Впрочем, Нартов постоянно сидел в долгах. Петр видел в нем все-таки только мастерового, да еще своего, не иноземного, и платил ему 300 рублей в год – «против корабельных подмастерьев». По сравнению с городами, которые отдавались Меншикову, это было ничем, нулем.
И все же Нартов благополучно прожил в Петербурге шесть лет, до 1718 года, когда Петр послал его за границу выведать секрет парения и гнутия дуба для кораблестроения, купить новые «токарные махины» и собрать лучшие физические, геодезические и гидравлические приборы.
АББАТ БИНЬОН
Нартов повез в подарок Фридриху-Вильгельму прусскому токарный станок, кубок, выточенный собственноручно Петром, табакерку и живой товар – «больших гренадеров», рослых деревенских ребят для потсдамской королевской прихоти – гвардии великанов.
В прусской столице он был принят Фридрихом-Вильгельмом, тучным человеком, обсыпанным табаком, с непомерно большой нижней частью лица, рядом с которой исчезали и маленький лоб и крошечные свиные глазки.
– Что это такое? – спросил король, скосив глаза на станок. – О, наш братец Питер шлет нам превосходнейший механизм. В моем Берлине я не видывал ничего подобного. Мы будем обсуждать это на заседании нашего табаксколлегиума.
И, захохотав громоподобно, он принялся восторженно ощупывать гренадеров и командовать им «фрунт». Затем, строго глянув вокруг, отправился с тростью по улицам своей «гаупштадт», пустевшим при приближении его мастодонтообразного величества. Шопотом рассказывали, что король однажды поймал не успевшего во-время скрыться портного и прибил, приговаривая:
– Мои дети должны меня любить, любить, а не бояться.
Фридрих-Вильгельм поставил забавный механизм в мраморной камере во дворце.
– Тебе повелевается обучить меня, – сказал он Нартову и снова захохотал громоподобно.
Шли дни и недели. Русский токарь сидел в муштрованном Берлине, городе подстриженных деревьев и марширующих гвардейцев, и терпеливо давал уроки королю в кафтане с лоснящимися обшлагами, когда тому – после плацпарадов, советов по вербовке великанов, перешивания пуговиц на старых мундирах, пыхтенья трубкой на «табачной коллегии», хитрого выколачивания грошей из бюджета школ и сокрушения зловредной науки – приходила блажь изобразить из себя «монарха-работника».

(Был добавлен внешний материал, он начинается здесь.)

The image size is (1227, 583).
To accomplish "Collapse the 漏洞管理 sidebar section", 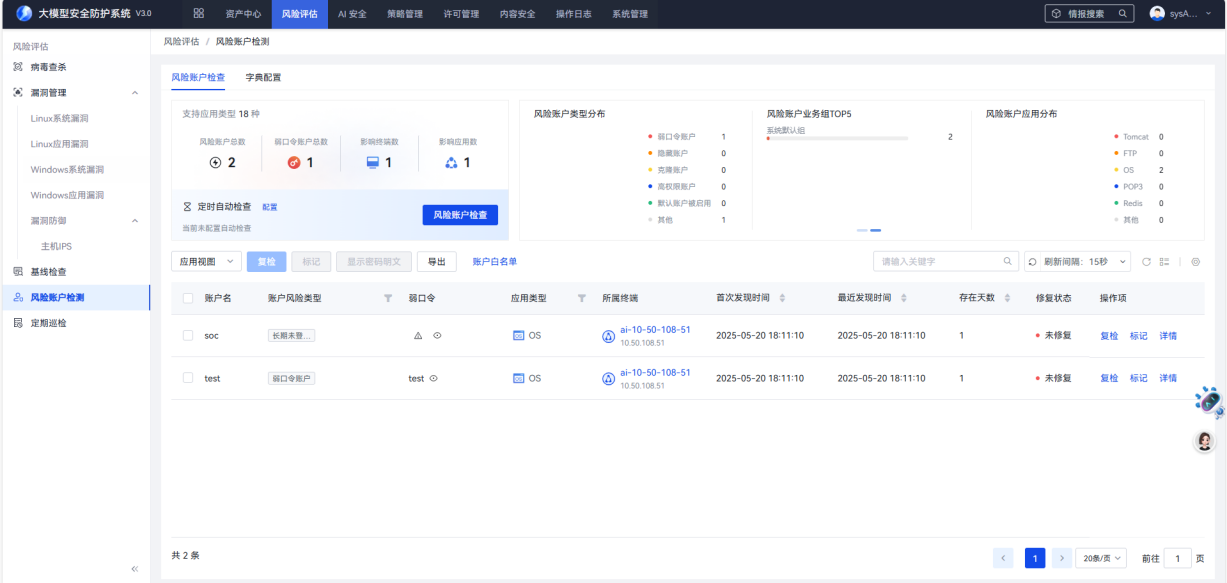I will pos(135,93).
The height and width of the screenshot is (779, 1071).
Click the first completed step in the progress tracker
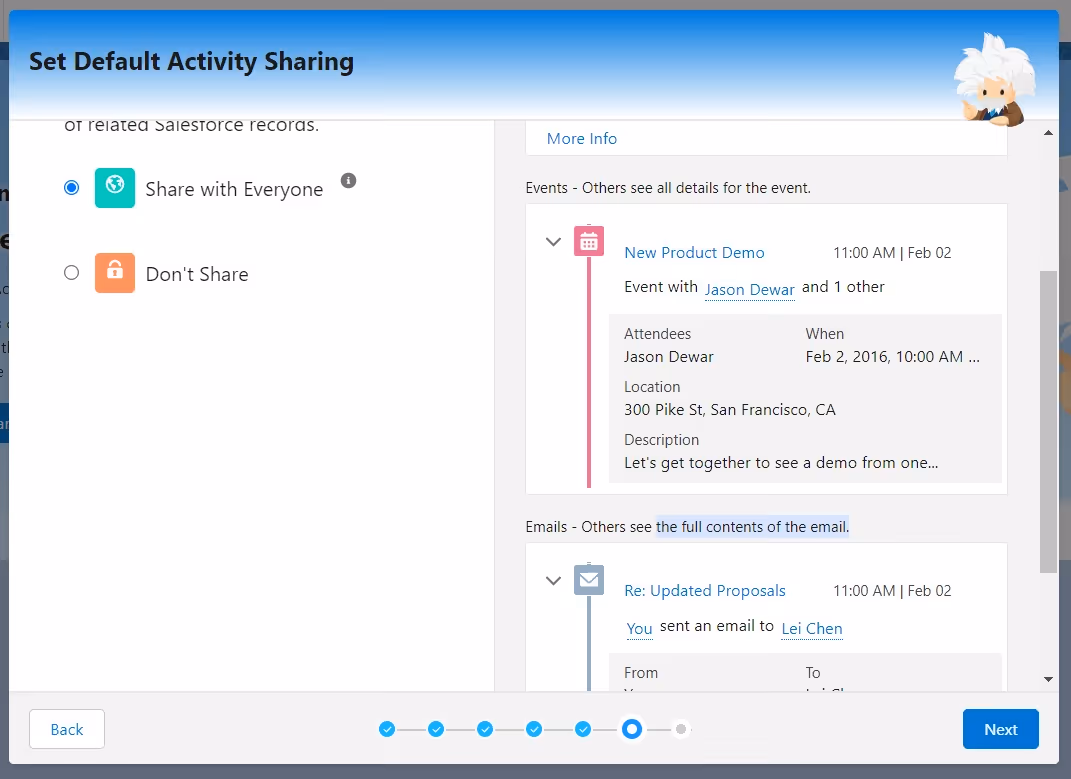[387, 729]
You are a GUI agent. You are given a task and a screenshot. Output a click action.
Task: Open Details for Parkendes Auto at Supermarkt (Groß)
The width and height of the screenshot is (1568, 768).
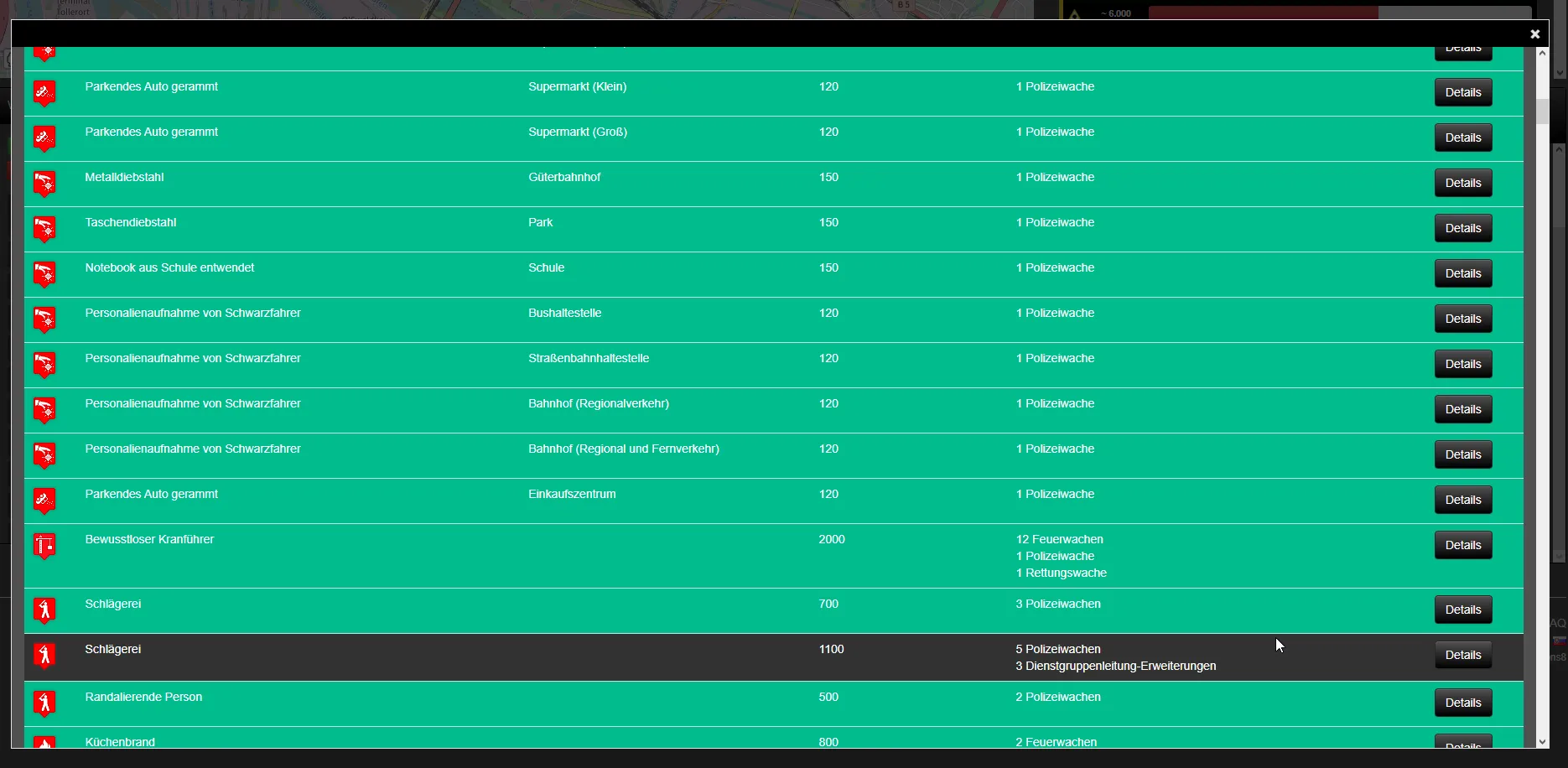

Только через полтора месяца удалось Нартову отделаться от этой нежданной педагогической нагрузки. Король-скряга сунул ему свой портрет и тощий кошель. И через Голландию Нартов отправился в Англию – обетованную страну лучших токарей и механиков мира.
Но тут произошла любопытная вещь: молодой русский механик, учившийся читать по псалтырю, совсем не растаял перед величием западной культуры. Для многих петровских людей характерно такое отношение к иноземным учителям, выросшее из сознания силы и достоинства своей родины. Его выразил сам Петр в словах, сохраненных Остерманом: «Нам нужна Европа на несколько десятков лет, а потом мы к ней можем повернуться задом».

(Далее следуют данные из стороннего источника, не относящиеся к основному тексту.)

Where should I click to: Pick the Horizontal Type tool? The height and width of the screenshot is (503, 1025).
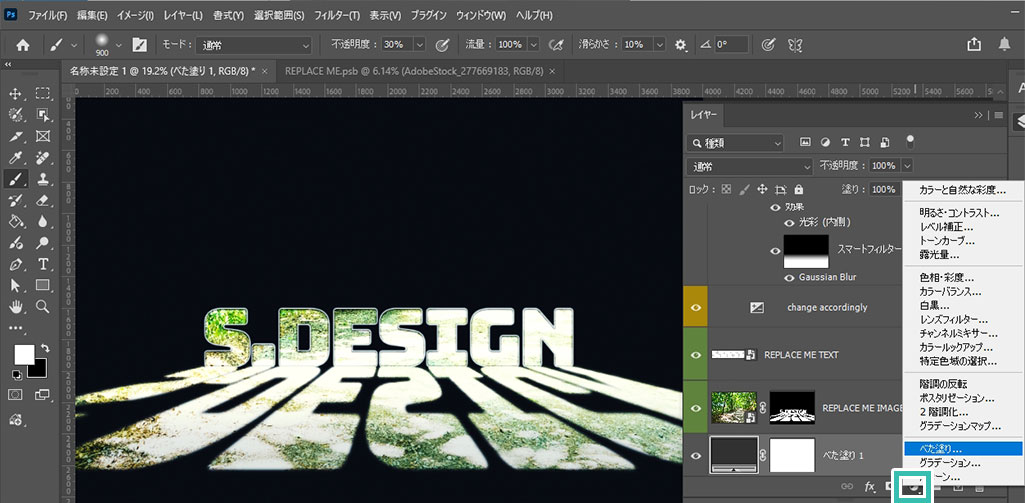click(x=43, y=264)
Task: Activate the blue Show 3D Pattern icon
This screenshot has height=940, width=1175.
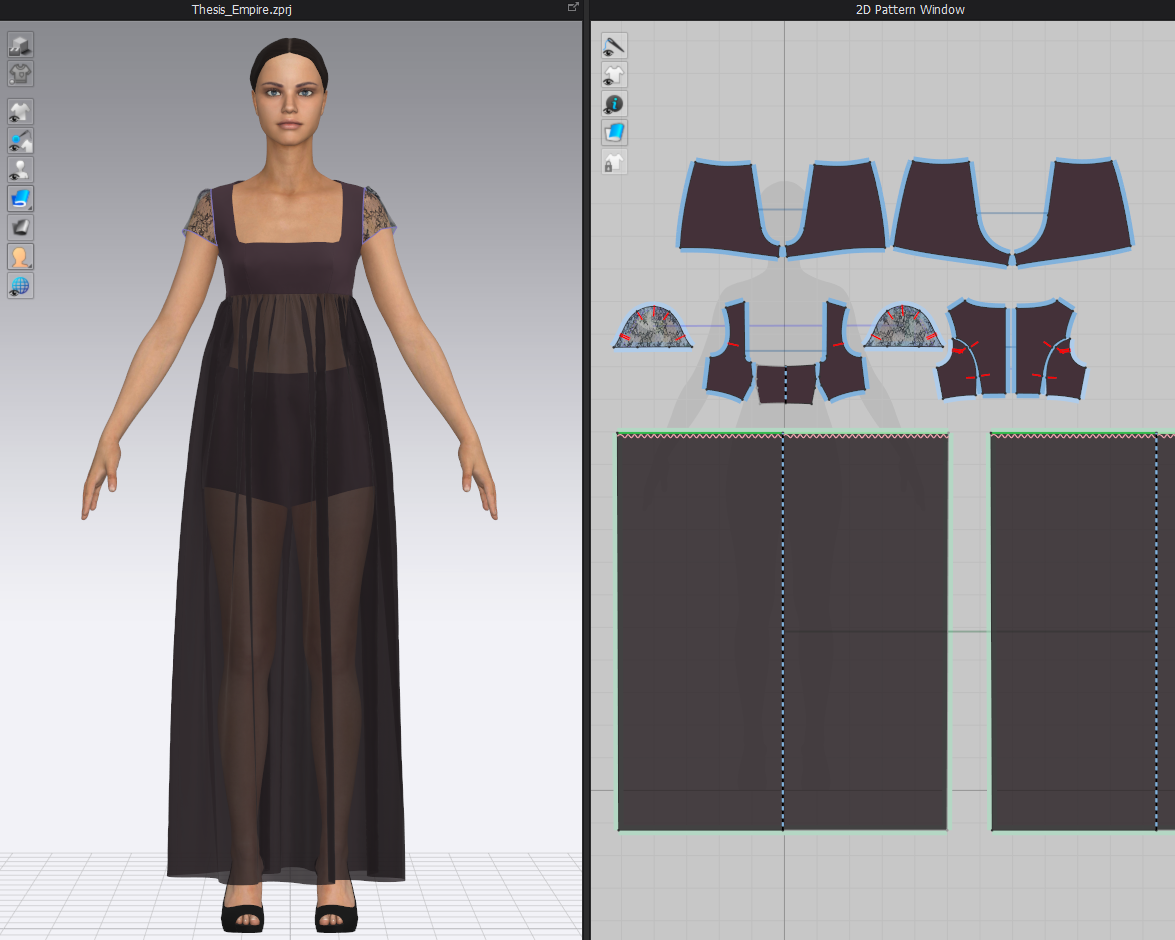Action: [20, 198]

В марте 1719 года Нартов пишет в Петербург, что главное, чему его научили, это, пожалуй, точить черепаховые коробки. А чертежей нужных России машин так никто и не сумел сделать. И он гордо заканчивает письмо: да и вообще английские токари не лучше русских.
Впрочем, он перечисляет семь неизвестных в России машин. Они тянут свинец, золото и серебро, сверлят медные трубы, нарезают зубцы, пригодны в адмиралтействе, монетном и артиллерийском деле.

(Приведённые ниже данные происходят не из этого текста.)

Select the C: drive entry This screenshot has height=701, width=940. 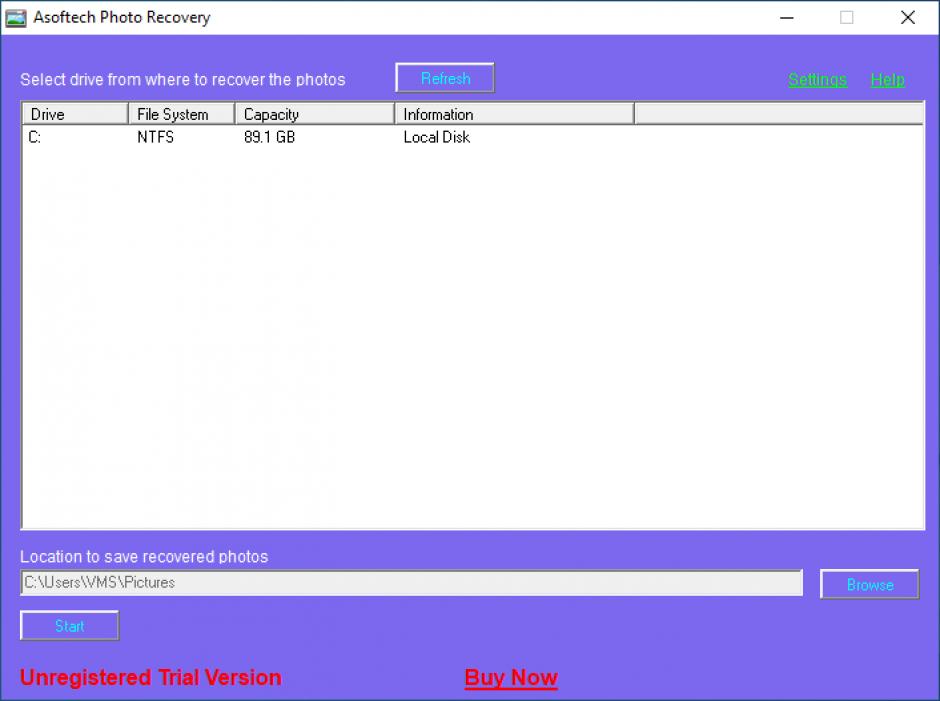[x=35, y=137]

Ему не дали – казенных денег на их покупку, и он, вечно нуждавшийся, приобрел их на свои средства. Правда, он написал Петру, прося возместить расходы и снова напоминая о прибавке жалованья.
Программа его заграничной поездки заканчивалась курсом в Парижской академии. Он слушал астрономию у де Лафая, математику у Вариньона, учился у «славного художника» Пижона. Осматривал работы и изобретения академиков. Вероятно, ему показывали то, же, что незадолго до него видел Петр: подъемный механизм, машину де ля Фе, качавшую воду, реомюровы рисунки к истории искусств. Затем он сам выточил портреты старого Людовика XIV, его правнука – малолетнего Людовика XV – и дюка Орлеанского.
Это уже не было ремеслом, это было искусством. Точеные портреты остались в Париже. И аббат Биньон, президент академии в этом городе, знавший толк в художестве, восторженно написал о них, что Нартов «одним резцом лучше изображает черты или характер, которые трудно вырезать так хорошо грабштихелем, хотя им водят гораздо тише».